#### Records shown

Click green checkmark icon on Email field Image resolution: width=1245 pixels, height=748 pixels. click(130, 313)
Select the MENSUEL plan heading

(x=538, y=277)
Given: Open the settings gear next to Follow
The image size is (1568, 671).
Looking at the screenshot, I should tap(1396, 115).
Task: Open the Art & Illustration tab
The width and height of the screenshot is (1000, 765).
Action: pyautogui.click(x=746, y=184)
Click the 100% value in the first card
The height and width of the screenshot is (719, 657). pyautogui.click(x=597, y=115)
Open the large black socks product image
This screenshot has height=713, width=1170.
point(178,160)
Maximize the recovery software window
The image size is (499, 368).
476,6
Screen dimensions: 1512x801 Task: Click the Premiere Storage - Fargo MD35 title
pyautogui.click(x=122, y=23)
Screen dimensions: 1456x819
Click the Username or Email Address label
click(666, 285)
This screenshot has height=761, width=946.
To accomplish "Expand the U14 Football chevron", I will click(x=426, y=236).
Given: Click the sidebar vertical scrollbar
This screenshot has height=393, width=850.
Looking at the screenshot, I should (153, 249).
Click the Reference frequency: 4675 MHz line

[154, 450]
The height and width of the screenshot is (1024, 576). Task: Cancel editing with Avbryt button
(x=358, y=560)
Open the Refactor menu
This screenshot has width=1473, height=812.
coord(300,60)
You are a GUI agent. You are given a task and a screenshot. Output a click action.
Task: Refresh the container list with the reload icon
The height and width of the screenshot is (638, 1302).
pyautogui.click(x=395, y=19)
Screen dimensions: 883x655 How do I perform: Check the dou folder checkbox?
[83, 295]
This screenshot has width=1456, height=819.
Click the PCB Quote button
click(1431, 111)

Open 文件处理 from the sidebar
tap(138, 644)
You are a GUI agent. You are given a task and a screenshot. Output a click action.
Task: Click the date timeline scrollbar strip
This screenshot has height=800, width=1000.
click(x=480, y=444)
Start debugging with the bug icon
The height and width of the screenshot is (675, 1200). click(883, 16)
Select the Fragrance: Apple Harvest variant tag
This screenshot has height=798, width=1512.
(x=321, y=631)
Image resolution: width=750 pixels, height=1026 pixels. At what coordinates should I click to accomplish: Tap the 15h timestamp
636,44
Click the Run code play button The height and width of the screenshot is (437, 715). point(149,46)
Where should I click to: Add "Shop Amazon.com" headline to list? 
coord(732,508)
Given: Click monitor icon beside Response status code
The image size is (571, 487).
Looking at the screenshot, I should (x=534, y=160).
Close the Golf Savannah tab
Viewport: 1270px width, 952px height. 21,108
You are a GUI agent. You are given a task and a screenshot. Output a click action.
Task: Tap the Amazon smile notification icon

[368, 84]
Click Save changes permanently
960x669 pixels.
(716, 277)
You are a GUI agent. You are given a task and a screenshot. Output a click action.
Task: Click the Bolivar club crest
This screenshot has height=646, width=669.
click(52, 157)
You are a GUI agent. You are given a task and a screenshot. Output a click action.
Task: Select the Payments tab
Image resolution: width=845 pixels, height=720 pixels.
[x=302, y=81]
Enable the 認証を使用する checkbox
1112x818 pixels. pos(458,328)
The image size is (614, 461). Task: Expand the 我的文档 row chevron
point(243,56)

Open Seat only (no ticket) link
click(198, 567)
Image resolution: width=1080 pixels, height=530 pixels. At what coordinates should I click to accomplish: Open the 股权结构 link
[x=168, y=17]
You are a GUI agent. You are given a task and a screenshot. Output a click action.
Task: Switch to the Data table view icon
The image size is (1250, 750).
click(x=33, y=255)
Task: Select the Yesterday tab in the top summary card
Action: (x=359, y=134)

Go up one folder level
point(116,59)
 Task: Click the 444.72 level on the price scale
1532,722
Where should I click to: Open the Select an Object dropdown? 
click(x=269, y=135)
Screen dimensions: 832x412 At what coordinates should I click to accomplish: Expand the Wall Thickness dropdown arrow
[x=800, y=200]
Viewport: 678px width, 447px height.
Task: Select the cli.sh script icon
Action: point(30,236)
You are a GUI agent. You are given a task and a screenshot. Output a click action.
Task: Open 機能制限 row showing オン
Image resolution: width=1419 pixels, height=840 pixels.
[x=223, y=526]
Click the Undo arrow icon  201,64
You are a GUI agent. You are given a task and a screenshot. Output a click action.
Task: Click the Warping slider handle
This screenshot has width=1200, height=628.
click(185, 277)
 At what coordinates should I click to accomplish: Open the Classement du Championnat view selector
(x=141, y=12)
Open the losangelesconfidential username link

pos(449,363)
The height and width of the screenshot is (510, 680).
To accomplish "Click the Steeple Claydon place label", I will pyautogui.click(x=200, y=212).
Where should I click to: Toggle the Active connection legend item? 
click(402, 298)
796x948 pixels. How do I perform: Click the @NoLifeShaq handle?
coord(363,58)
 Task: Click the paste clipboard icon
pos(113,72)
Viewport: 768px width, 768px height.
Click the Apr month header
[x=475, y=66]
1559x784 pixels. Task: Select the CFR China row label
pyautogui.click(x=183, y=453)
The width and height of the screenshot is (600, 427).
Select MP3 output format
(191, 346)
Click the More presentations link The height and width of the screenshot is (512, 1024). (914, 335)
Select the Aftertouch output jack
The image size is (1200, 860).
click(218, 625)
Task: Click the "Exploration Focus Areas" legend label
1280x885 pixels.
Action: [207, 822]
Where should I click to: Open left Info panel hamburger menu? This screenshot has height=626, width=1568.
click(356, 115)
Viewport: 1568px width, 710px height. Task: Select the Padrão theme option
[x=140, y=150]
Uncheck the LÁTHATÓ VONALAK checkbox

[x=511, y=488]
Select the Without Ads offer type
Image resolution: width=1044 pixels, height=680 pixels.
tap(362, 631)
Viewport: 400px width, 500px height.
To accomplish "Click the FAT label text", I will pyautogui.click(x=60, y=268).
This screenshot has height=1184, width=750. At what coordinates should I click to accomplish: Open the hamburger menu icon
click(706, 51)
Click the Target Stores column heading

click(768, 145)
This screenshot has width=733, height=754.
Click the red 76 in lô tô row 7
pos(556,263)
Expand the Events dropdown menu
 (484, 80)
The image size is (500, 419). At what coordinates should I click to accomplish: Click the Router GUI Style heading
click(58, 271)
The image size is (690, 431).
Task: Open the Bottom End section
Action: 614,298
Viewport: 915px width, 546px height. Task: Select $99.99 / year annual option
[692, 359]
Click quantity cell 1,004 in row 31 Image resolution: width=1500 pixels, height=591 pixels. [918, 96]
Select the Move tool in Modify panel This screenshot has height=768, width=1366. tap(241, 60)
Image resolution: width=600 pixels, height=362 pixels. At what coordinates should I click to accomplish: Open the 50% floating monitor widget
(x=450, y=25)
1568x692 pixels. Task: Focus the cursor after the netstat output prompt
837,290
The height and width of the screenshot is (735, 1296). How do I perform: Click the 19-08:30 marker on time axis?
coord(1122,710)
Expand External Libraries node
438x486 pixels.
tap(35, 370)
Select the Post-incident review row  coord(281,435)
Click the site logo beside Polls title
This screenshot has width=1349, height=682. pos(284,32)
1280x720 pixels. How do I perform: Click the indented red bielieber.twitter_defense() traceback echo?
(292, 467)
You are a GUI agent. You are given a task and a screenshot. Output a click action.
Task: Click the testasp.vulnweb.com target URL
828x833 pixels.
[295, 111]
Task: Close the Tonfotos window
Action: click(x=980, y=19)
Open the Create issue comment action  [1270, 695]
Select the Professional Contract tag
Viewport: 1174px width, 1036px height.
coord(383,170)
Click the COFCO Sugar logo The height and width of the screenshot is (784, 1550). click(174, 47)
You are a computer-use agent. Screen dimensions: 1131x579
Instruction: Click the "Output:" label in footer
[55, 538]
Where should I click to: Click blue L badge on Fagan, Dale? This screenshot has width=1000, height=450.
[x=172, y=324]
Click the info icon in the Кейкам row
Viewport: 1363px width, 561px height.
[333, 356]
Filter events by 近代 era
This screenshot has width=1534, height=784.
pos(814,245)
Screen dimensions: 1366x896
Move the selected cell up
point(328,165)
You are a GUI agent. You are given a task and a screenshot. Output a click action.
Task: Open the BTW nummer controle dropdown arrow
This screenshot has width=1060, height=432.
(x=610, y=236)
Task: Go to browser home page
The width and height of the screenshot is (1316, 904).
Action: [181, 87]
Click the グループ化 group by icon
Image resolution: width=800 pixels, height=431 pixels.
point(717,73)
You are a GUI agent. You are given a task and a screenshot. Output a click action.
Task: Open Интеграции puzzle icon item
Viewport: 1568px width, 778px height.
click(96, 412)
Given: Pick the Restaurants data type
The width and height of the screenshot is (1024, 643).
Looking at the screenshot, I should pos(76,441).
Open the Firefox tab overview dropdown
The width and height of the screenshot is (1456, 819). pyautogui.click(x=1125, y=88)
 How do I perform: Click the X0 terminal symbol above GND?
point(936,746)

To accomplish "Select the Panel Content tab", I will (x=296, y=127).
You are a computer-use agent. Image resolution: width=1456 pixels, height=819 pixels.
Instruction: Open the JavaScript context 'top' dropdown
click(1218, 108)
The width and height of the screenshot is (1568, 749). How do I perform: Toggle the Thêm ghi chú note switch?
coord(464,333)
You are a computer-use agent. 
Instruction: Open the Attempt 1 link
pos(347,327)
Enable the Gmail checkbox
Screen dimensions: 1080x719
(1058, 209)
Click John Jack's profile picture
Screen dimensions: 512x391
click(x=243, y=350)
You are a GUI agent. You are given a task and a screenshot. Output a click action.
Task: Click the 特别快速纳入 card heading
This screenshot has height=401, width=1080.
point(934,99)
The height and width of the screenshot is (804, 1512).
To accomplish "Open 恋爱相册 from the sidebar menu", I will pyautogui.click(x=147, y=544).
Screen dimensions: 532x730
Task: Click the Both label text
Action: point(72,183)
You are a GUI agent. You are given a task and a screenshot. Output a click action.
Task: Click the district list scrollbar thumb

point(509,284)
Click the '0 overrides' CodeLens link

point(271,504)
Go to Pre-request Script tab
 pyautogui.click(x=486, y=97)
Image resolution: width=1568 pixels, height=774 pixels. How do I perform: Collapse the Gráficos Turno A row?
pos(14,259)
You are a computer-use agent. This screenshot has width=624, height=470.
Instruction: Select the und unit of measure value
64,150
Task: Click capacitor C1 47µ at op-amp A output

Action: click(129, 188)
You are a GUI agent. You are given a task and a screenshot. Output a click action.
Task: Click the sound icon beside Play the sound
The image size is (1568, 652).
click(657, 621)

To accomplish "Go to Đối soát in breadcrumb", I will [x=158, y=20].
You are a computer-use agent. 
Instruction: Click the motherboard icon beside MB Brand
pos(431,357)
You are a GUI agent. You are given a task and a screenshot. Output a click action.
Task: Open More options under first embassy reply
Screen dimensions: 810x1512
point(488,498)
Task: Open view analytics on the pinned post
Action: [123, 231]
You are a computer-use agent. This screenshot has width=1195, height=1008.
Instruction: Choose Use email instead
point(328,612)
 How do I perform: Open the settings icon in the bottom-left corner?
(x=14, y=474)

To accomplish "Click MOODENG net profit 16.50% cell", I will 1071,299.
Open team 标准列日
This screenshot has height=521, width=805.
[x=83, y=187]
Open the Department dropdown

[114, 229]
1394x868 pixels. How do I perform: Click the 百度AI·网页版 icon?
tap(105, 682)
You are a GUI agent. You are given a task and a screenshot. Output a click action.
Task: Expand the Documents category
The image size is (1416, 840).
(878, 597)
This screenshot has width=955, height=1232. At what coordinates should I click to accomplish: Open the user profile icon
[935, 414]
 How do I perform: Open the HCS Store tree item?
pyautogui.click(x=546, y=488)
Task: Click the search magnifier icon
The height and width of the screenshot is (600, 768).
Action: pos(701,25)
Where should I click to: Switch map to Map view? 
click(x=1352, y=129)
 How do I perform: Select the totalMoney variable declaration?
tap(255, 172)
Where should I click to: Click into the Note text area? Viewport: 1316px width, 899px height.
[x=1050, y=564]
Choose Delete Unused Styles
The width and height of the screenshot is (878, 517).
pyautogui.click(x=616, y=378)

#### Your instructions
Copy the data word for word, everything from the line containing "Task: Go to browser home page" down to the line containing "The width and height of the screenshot is (1456, 819).", including both of those lines.

#### Task solution
Task: Go to browser home page
The width and height of the screenshot is (1316, 904).
Action: [181, 87]
Click the グループ化 group by icon
Image resolution: width=800 pixels, height=431 pixels.
point(717,73)
You are a GUI agent. You are given a task and a screenshot. Output a click action.
Task: Open Интеграции puzzle icon item
Viewport: 1568px width, 778px height.
click(96, 412)
Given: Pick the Restaurants data type
The width and height of the screenshot is (1024, 643).
Looking at the screenshot, I should pos(76,441).
Open the Firefox tab overview dropdown
The width and height of the screenshot is (1456, 819). pyautogui.click(x=1125, y=88)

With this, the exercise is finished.